• _INSTRUCTIONS TO FOLLOW_
Check each line below for "Task" and give the count of those that have it, nothing else.

• _DATA TO USE_
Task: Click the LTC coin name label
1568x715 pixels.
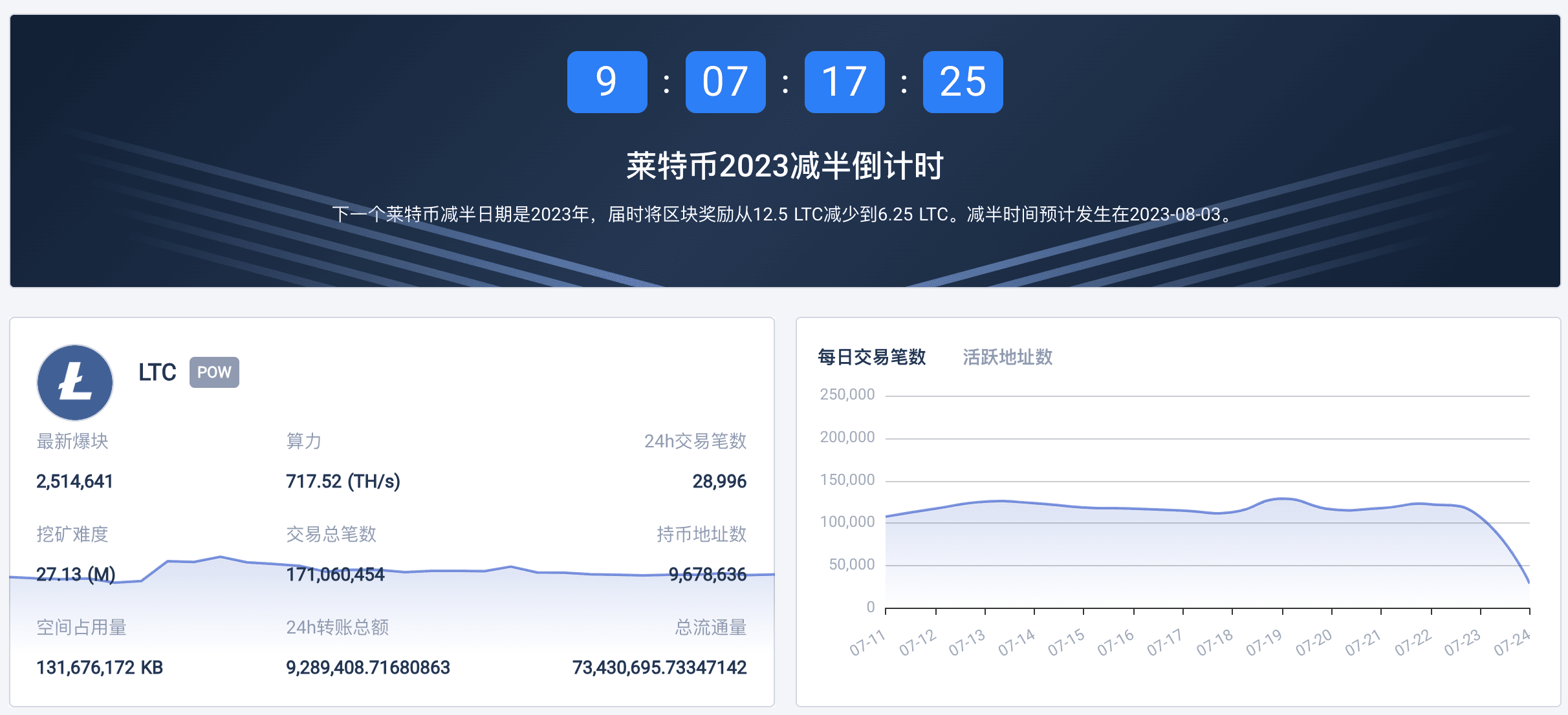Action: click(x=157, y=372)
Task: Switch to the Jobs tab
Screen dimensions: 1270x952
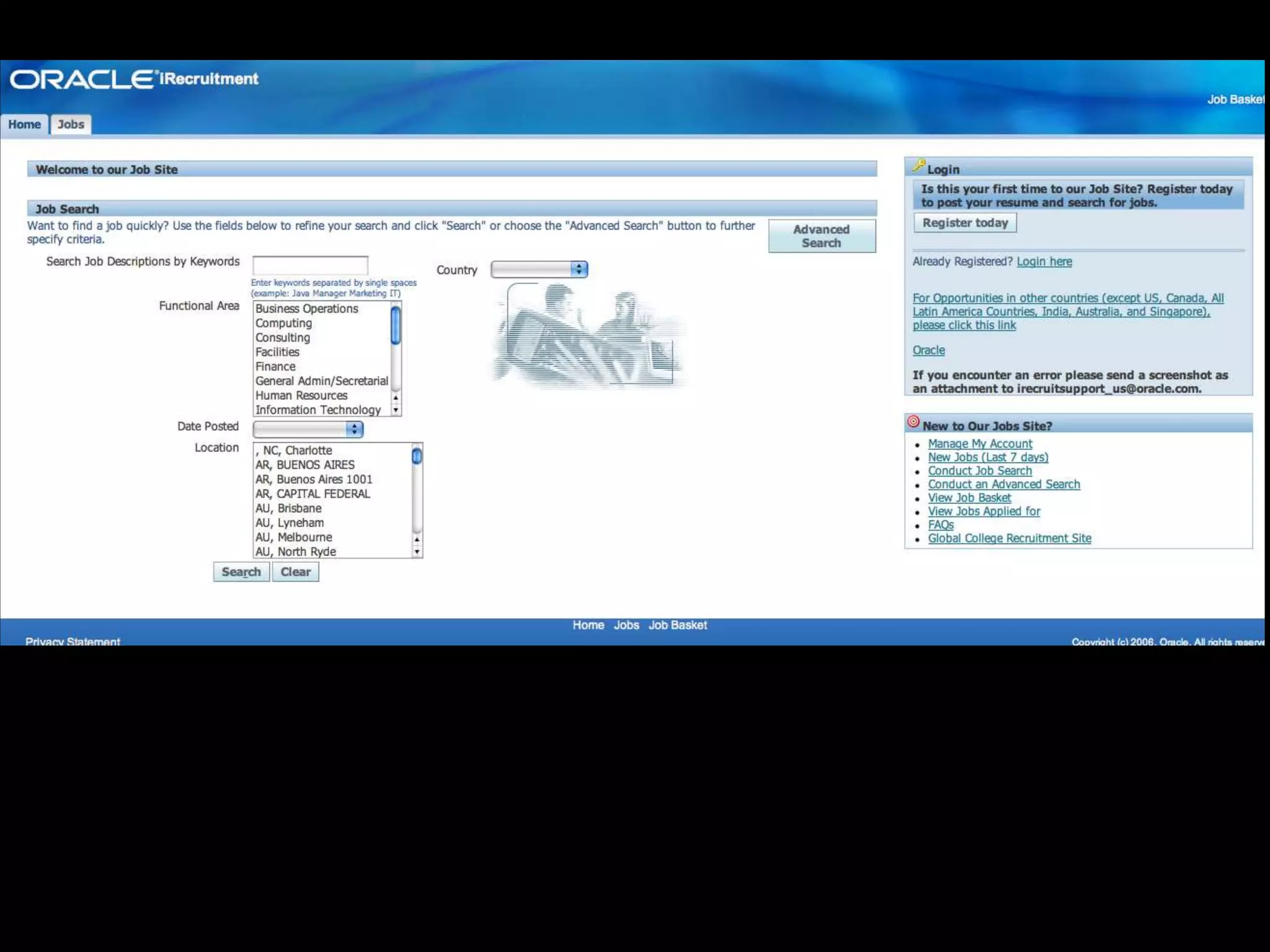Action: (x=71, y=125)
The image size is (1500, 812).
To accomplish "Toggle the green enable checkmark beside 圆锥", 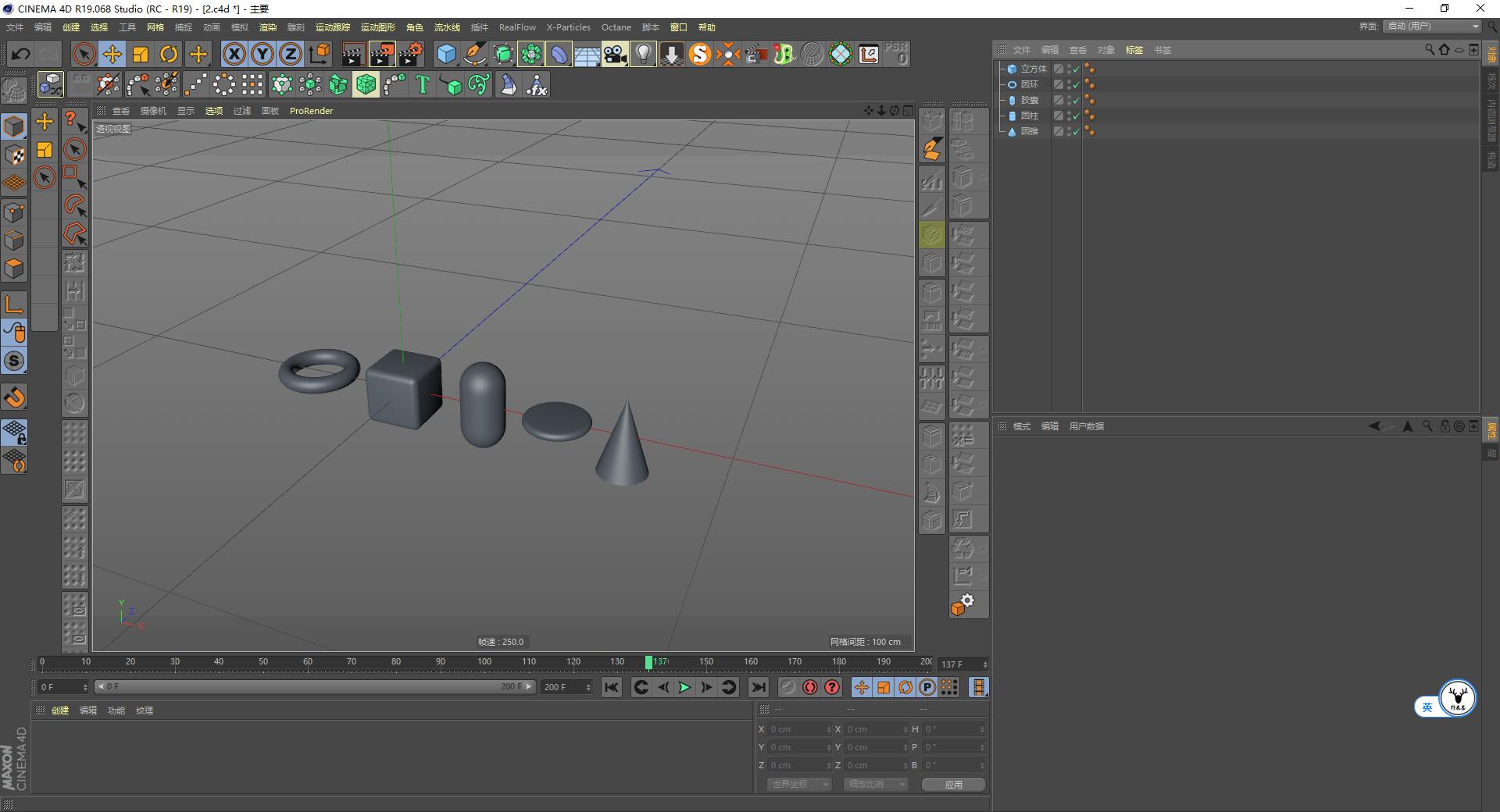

• _RESPONSE_
2